Заметив Кладового, Лелюшенко подозвал его:

— Слышал, начпоарм, какие настроения у танкистов? Окружения испугались. И это в самом конце войны!

— Да мы ничего, товарищ командующий, — послышались протестующие голоса. — Мы же только спросили, чтобы выяснить обстановку...

— Ладно, ладно — верю! Горючего хватает?

— Есть, товарищ командующий.

— А как с боеприпасами?

— Недавно пополнили.

— Хорошо!

Командарм подошел к машине, легко перекинул ногу через бортик «виллиса». Тотчас же машина рванулась вперед.

— Поехали к Нейсе, на переправу! — крикнул нам генерал.

Мы едва успевали за машиной командующего: он любил быструю езду.

На переправе образовалась пробка. На самой середине понтонного моста у грузовика с боеприпасами заглох мотор. Вокруг него суетились солдаты, спорили, ругались. Где-то неподалеку шел бой: отчетливо слышался треск автоматов и пулеметов. Снаряды и мины долетали до реки, по которой течением несло оглушенную рыбу.

К переправе подтягивались автомашины и танки, а злополучная пробка никак не рассасывалась. Появись здесь хоть несколько вражеских самолетов, они могли бы такое натворить!

Генерал Лелюшенко уже был на мосту.

— Взяли, разом! — громко распоряжался он. — Дружнее, дружнее... [239]

Генерал и сам подпер плечом задний борт остановившегося грузовика:

— Раз, два!

С шумом и бранью тяжело груженную машину покатили по мосту к противоположному берегу.

Мы с Кладовым подоспели, когда грузовик столкнули с моста на обочину дороги.

— Останетесь здесь, — сказал мне командующий. — Проследите, чтоб на переправе был порядок.
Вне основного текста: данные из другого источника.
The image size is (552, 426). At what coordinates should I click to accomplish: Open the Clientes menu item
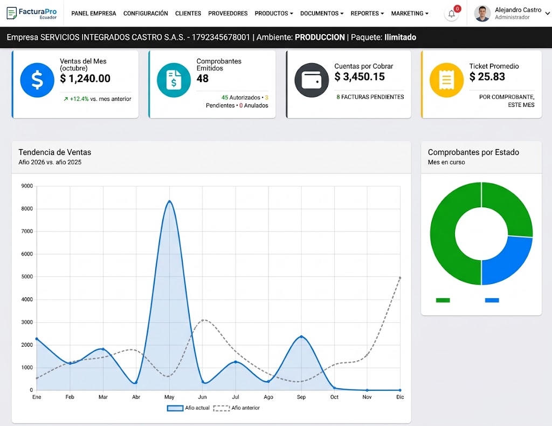tap(188, 13)
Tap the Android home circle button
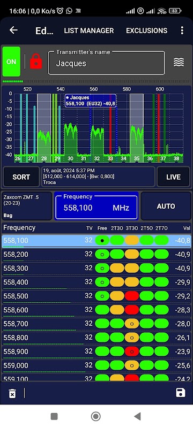The height and width of the screenshot is (428, 193). pos(95,416)
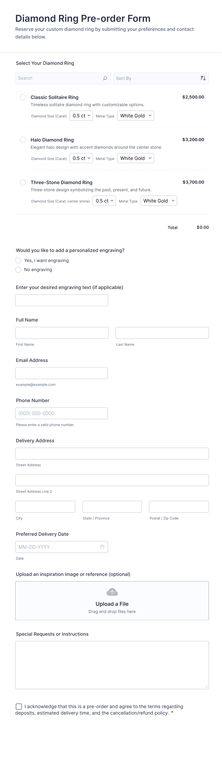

Не допускайте пробок и толчеи.

— Слушаюсь, товарищ генерал!

— Потом приезжай в 62-ю танковую, — бросил Кладовой, торопясь сесть в машину: «виллис» командующего уже мчался вдоль берега.

Я провел на переправе несколько часов. Постепенно скопление танков, артиллерии и автомашин уменьшилось. Колонны теперь не тянулись непрерывной вереницей. А скоро на мосту стало и совсем пусто. Решив, что задача моя выполнена, я остановил полуторку 63-й танковой бригады и забрался в кузов: мне было известно, что 62-я и 63-я бригады действуют рядом.

Мы въехали в аккуратный немецкий лес. Здесь от дороги влево тянулись свежие следы танковых гусениц.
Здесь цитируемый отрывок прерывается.